Le changement d’heure à Molène en 1976

Quand arrive le dernier dimanche d’octobre, la presse – nationale comme locale – ressort l’un de ses plus beaux marronniers : le changement d’heure. Pourtant, au-delà du caractère anecdotique et répétitif du passage de l’heure d’été à l’heure d’hiver – et vice versa –, ce changement est un formidable objet d’histoire des sensibilités. Le reportage de la télévision régionale sur l’île de Molène, le 27 mars 1976, illustre bien la dichotomie dans le rapport au temps entre mondes rural et urbain, entre mondes îlien et continental.

Pour commencer, il faut replacer ce reportage dans son contexte. Le premier changement d’heure en France date du 14 juin 1916. L’heure officielle est alors avancée d’une heure sur celle du méridien de Greenwich. Par la suite, sous l’Occupation, Paris vit à l’heure allemande, soit deux heures d’avance. A la Libération, le Gouvernement provisoire de la République française revient à l’heure d’avant-guerre et fait reculer les horloges d’une heure. En 1975, le président de la République Valéry Giscard d’Estaing souhaite rétablir « l’heure d’été » dans le but d’effectuer des économies d’énergies, puisque la France a été frappée par le choc pétrolier deux ans auparavant. La mesure prend effet le 28 mars 1976. Le pays vit alors avec deux heures d’avance sur le soleil.

Les habitants de Molène, qui utilisaient l’heure du méridien de Greenwich jusqu’en 1970, accueillent la mesure avec scepticisme, voire défiance. Un marin lance à la volée : « C’est encore un truc à Giscard ça ?! » Une autre habitante, restauratrice, affirme que « seul le soleil nous dirige ici, c’est tout ! » Pour ces îliens, c’est le soleil qui dicte leur rapport au temps, qui rythme leur journée. Comme pour ce paysan qui est capable de dire l’heure en observant la position du soleil avec son bras. A écouter les Molénais, cette nouvelle heure officielle ne les concerne pas, puisque les paysans se lèvent avec le soleil, se couchent quand leur travail est terminé et que les marins vivent selon les heures des marées. D’ailleurs, pour la restauratrice interrogée, « nous n’aurons jamais deux heures de retard, c’est vous qui aurez toujours deux heures d’avance ! »
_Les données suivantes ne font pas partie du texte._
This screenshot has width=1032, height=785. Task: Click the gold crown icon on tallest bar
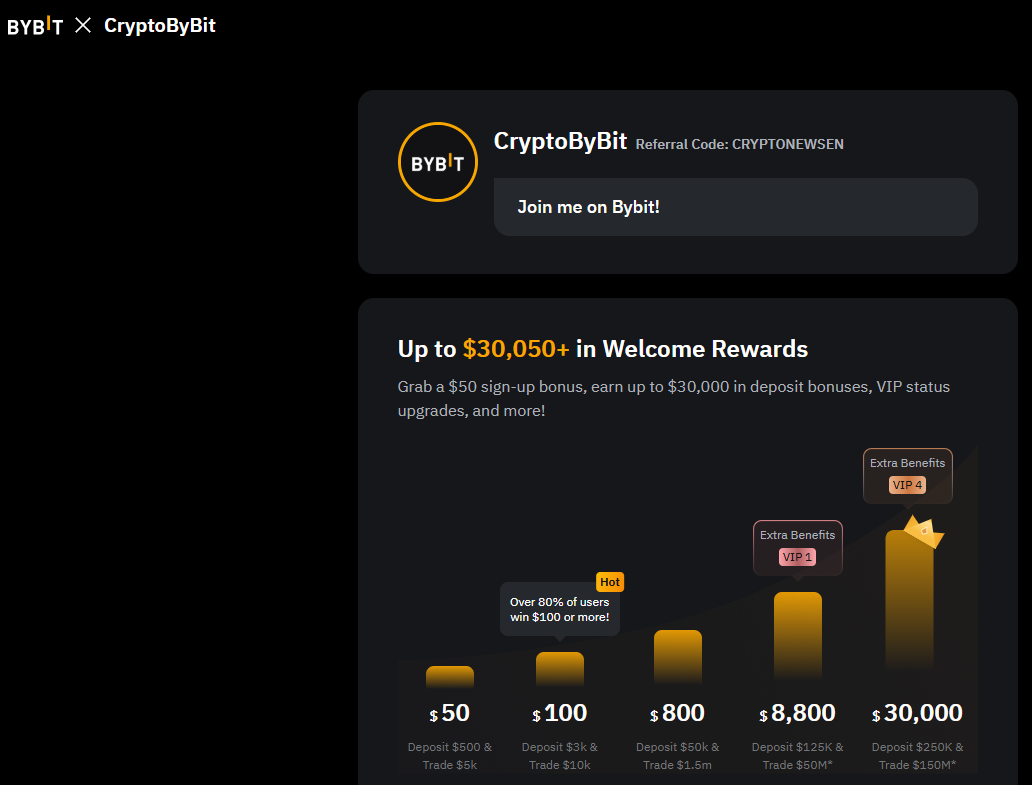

Molène dans les années 70. Carte postale, collection particulière.

Ce reportage est aussi le témoin, au milieu des années 1970, de la fin d’une certaine civilisation rurale en Bretagne. Jusque dans les années 1950-1960, les communautés rurales – a fortiori sur une île – ont pu continuer à vivre presque coupées du siècle. Mais la modernisation à marche forcée (électricité, téléphone, téléviseur, machinisme agricole…) qui s’effectue en deux décennies accroche ces sociétés au rythme de la ville. Alors qu’ils ont toujours vécu en décalage avec le continent, les Molénais risquent désormais d’être « déphasés », selon les mots du reporter. La réponse de la restauratrice : « nous vivons avec le mode de vie que l’on a choisi », résume cette résistance à la modernisation uniformisatrice.

Il reste que les liaisons avec le continent s’effectuent à l’heure légale. C’est pourquoi le maire tient à ce que l’heure d’été prenne effet sur l’île, bien qu’il concède que les habitudes peuvent perdurer dans la vie quotidienne de certains de ses administrés.